Twenty minutes pass. She returns and she has changed into a nightgown much like one that you would see in an old Carole Lombard movie. I mean, it's got feathers and it's white satin. She's got a bottle of champagne and two glasses. And she says to me, "This is the happiest day of my life." [laughter] And she said, "We are going to fuck for three hours." [audience laughter] And I understood that I was a recently returned from London, Cambridge. And I understood that it was good manners to comfort the widow, which I did. [audience chuckles] And the three hours later I went out to the car. Seymour was asleep with his hat on the head of the wheel. And we drove away. And he said that I was somewhat slow coming back with a picture. I said that was true. And then he asked me what happened.

 

And I didn't have the heart to tell him. I couldn't say this to Seymour, and I tried not to. But eventually he wrung the story out of me and never spoke to me again. Because I explained that whoever had walked through the door, that was the way it was going to be. “It could have been you, Seymour” I said. He never forgave me for this. Meanwhile, back at the Oakland press room, the refinement in those days was every Friday afternoon, there was a showing of stag movies that were collected by the vice squad raids. [audience chuckles] And these are the old movies. This is before pornographic movies have become common on HBO. I mean, people are wearing blue socks and brown shoes. It's an old kind of film, but nevertheless, it was a big hit in the press room. And they put it up on the wall. We didn't have a screen, but we had a white wall. And the vice squad that provided this every once a month. The vice-captain also provided a woman who he was having an affair with, who was a nymphomaniac, who was married to another very prominent citizen of Oakland. And she would present herself on Dougherty's couch every Friday afternoon-- I mean once a month to again the favored officials. I was not eligible for this. I was too young. Also, I wasn't sufficiently sophisticated because although very beautiful, the woman only had one leg, which was-- I wasn't up to that at the 22. [laughter]

 

Finally, this is once a month on Fridays. And then one terrible day, the word comes in from the courts that the vice squad captain has been named as correspondent in a divorce proceeding brought by the husband of the one-legged woman who is now accusing the vice-captain of destroying their marriage and he is the nominee. There were many others that could have played the part, but it was the vice-captain whose name was in the court document. And the document came into the press room. And this is when I was inducted into the last and greatest mysteries of the American newspaper business because for the first and only time, I saw Dougherty, Crowley, and Swann actually get off their couch and shuffle toward their typewriters to write the editorial that would appear in the next day's paper Examiner and the Chronicle and the Call-Bulletin. And their words were as heavy as stones. "The moral fabric of Oakland has been torn to shreds. [audience laughter] Women are not safe in the streets. How can such things be?" On the magnificence of their hypocrisy was a lesson that I have never forgotten. [audience laughter] I mean, a few days later I was reassigned to San Francisco, but I had an insight into the American news media that has stayed with me lot of these many years. Thank you.

----

» TASK:
In the transcript, which three people got off their couch to write the editorial?

» GIVEN DATA:
----

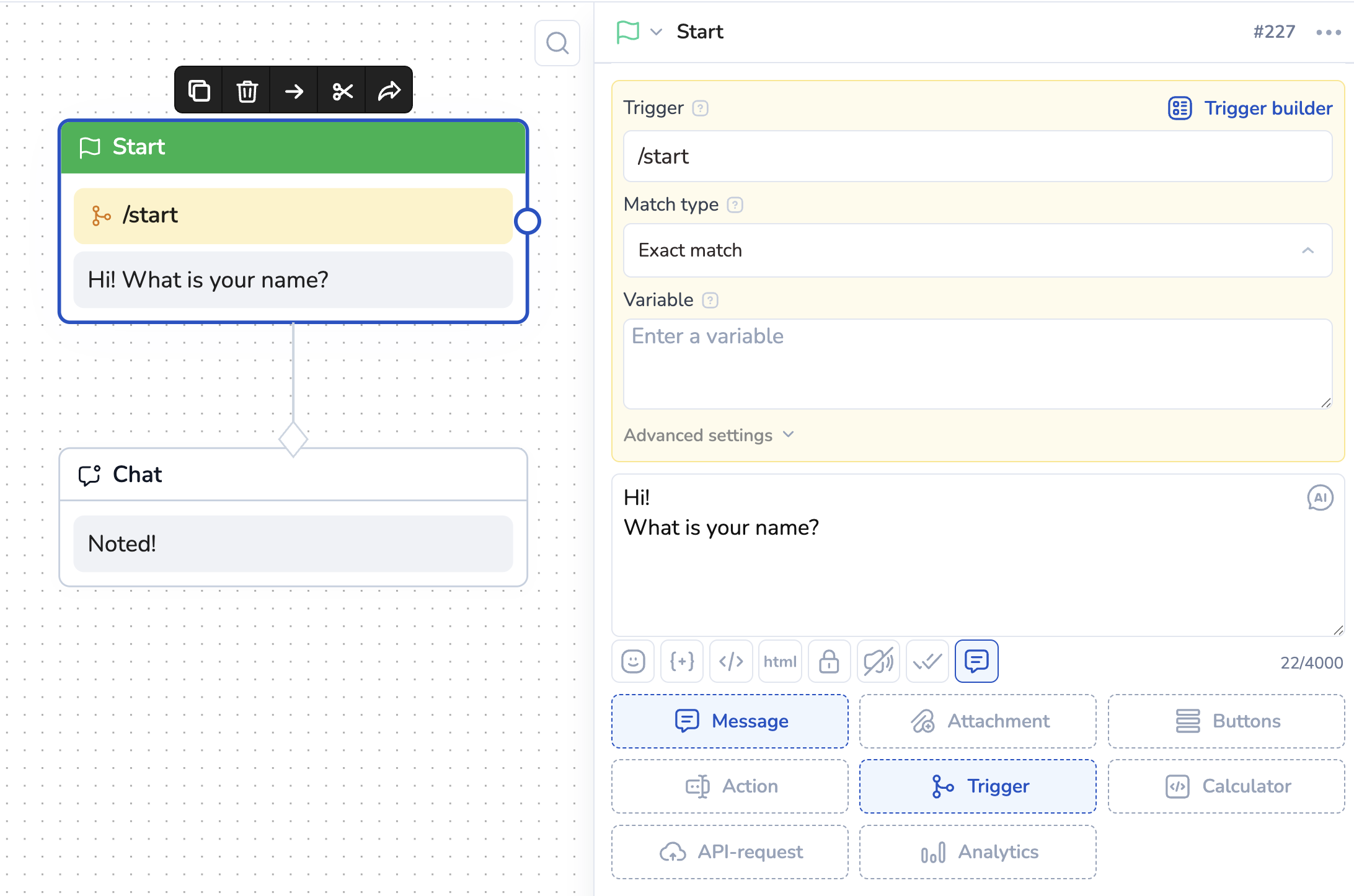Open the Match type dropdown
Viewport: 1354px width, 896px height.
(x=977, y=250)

----

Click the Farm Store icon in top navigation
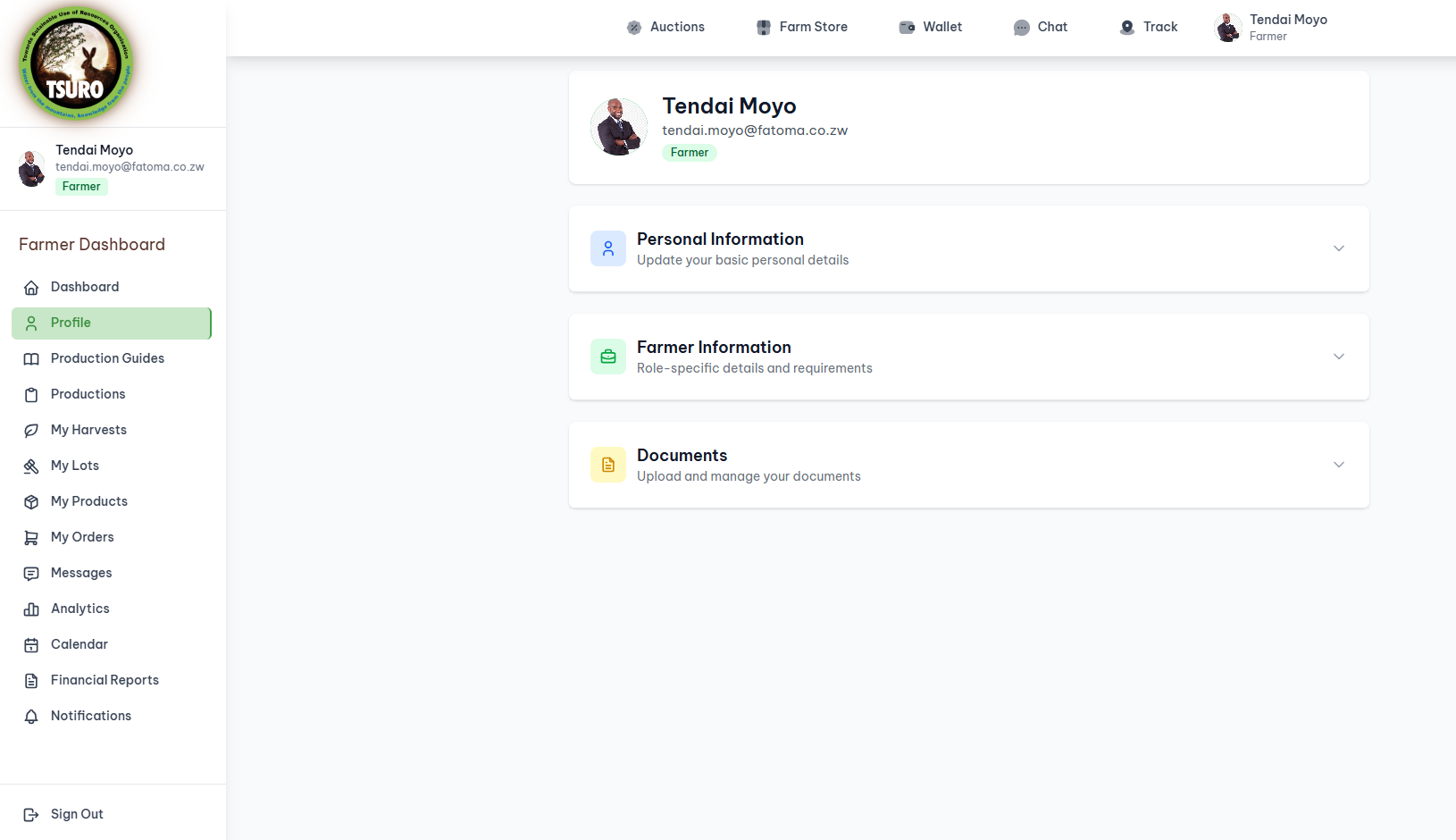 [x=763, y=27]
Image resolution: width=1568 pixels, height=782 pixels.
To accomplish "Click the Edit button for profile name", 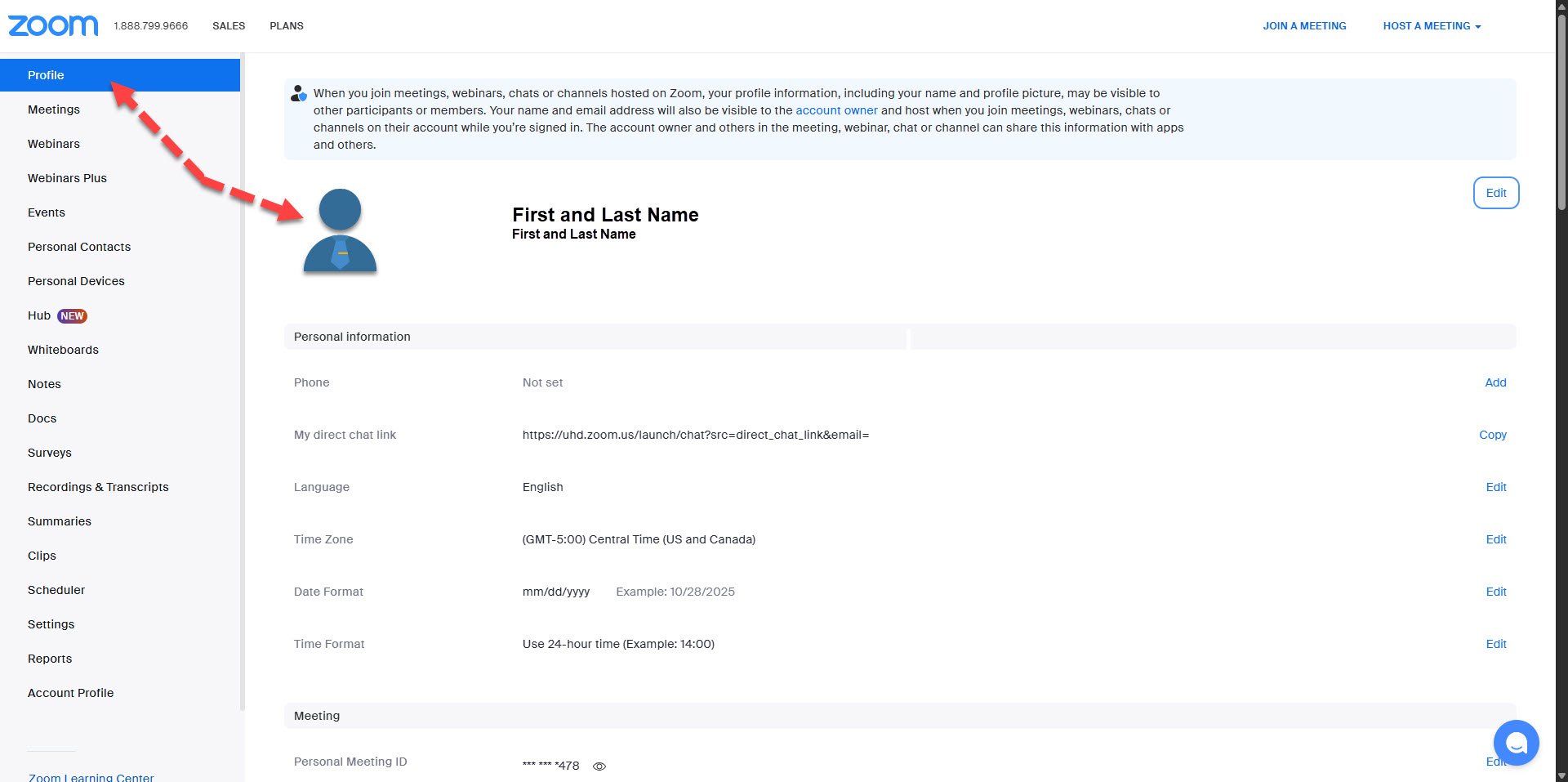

----

» EXERCISE OUTPUT:
Dougherty, Crowley, and Swann.